Questions d'étude:
**a.** Dans l'extrait sur l'expropriation à Brest, par quel avocat les moyens sont-ils produits pour Mme Y... ?
**b.** Poursuivez l'extrait sur l'expropriation à Brest à partir de sa dernière phrase.

Texte fourni:
_ _ _ _ _ _ _
MOYENS ANNEXES au présent arrêt :
Moyens produits par Me Balat, avocat aux Conseils, pour Mme Y...
PREMIER MOYEN DE CASSATION :
Il est reproché à l'ordonnance attaquée d'avoir envoyé la SAEM Brest Métropole Aménagement, concessionnaire de la communauté urbaine de Brest, autorité expropriante, en possession d'immeubles, portions d'immeubles et droits réels immobiliers, dont les parcelles [...] à [...] , à charge pour elle de se conformer aux dispositions du chapitre III et du chapitre V du titre 1er de la première partie du code de l'expropriation ;
AUX MOTIFS QUE :
« Déclarons expropriés immédiatement pour cause d'utilité publique au profit de la S.A.E.M. Brest Métropole Aménagement, concessionnaire de la communauté urbaine de Brest les immeubles, portions d'immeubles et droits réels immobiliers désignés ci-dessous dont l'acquisition est nécessaire pour parvenir à l'exécution de l'acte déclaratif et ce conformément à l'état parcellaire.
_ _ _ _ _ _ _
Données fournies:
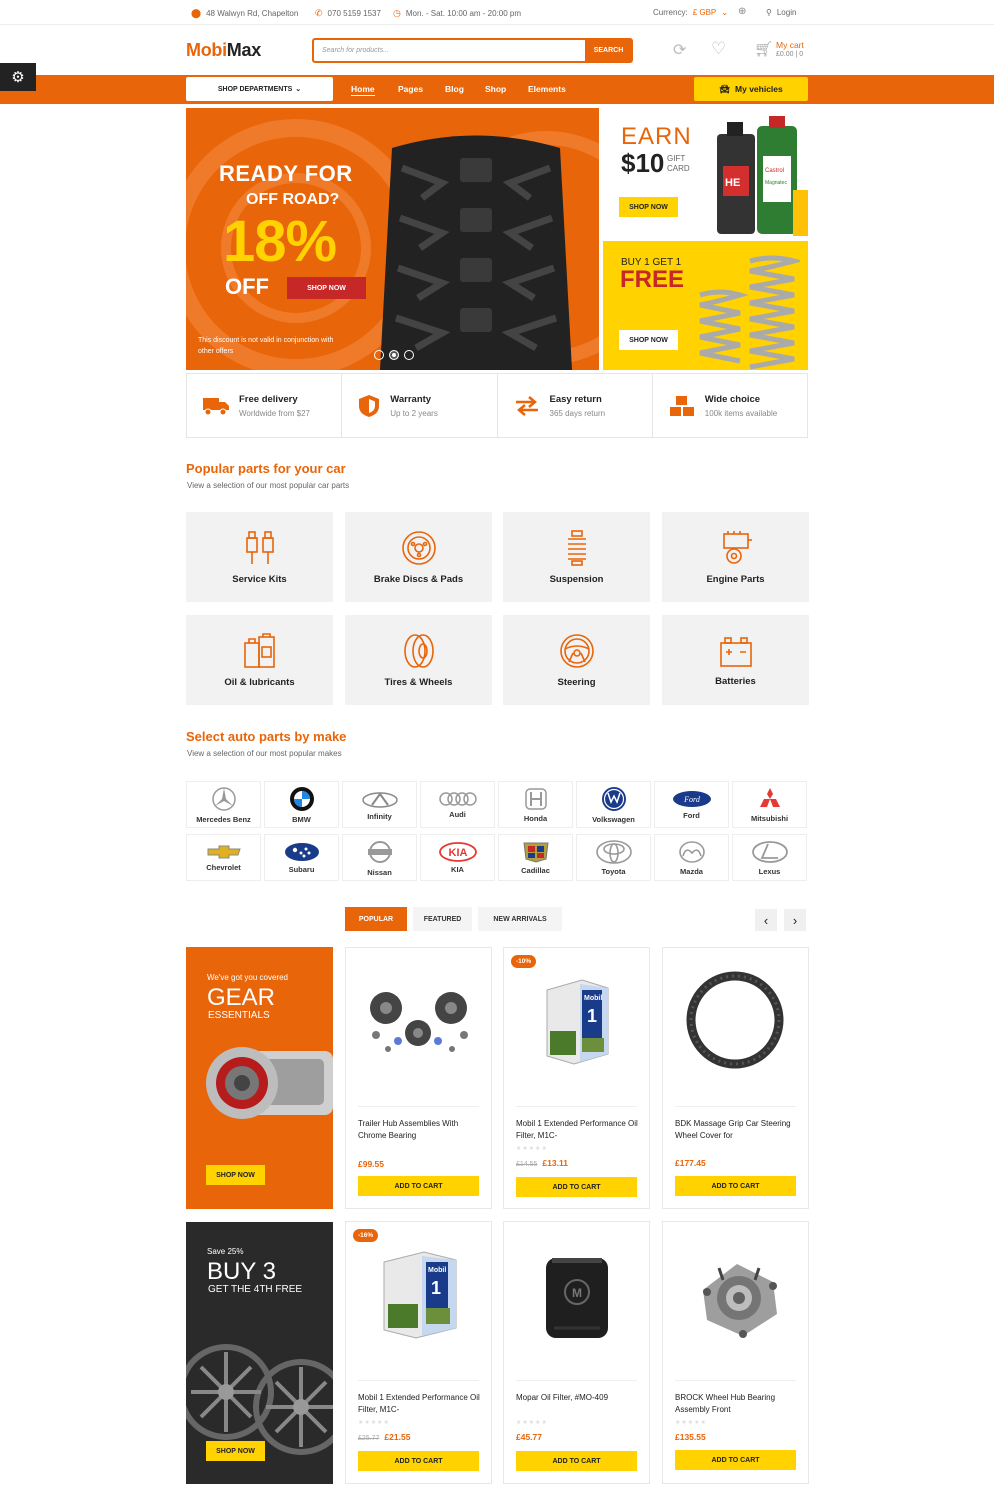 Image resolution: width=1000 pixels, height=1492 pixels. I want to click on cart-icon: 🛒︎, so click(764, 49).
_ _ _ _ _ _ _
Réponses numérotées:
**a.** Ils sont produits par Me Balat, avocat aux Conseils.

**b.**
A Brest :
- les parcelles sur lesquelles est édifiée un maison occupée par la propriétaire et sa fille :
- la parcelle [...] section [...] d'une superficie totale de 13 a 30 ca pour une emprise totale
- la parcelle [...] section [...] d'une superficie totale de 13 a 25 ca pour une emprise totale
- la parcelle [...] section [...] d'une superficie totale de 6 a 80 ca pour une emprise totale
- la parcelle [...] section [...] d'une superficie totale de 17 a 80 ca pour une emprise totale
- la parcelle [...] section [...] d'une superficie totale de 31 a 70 ca pour une emprise totale
- la parcelle [...] section [...] d'une superficie totale de 73 a 85 ca pour une emprise totale
Inscrites à la matrice cadastrale au nom de :
B... M... Q... F... divorcée Y...
née le [...] à Lorient (Morbihan)
Pour les parcelles [...] , [...], [...], [...], [...] et [...] sur lesquelles est édifiée une maison occupée par la propriétaire et sa fille
(
)
Et déclarée appartenir à :
B... M... Q... F... divorcée Y...
née le [...] à Lorient (Morbihan)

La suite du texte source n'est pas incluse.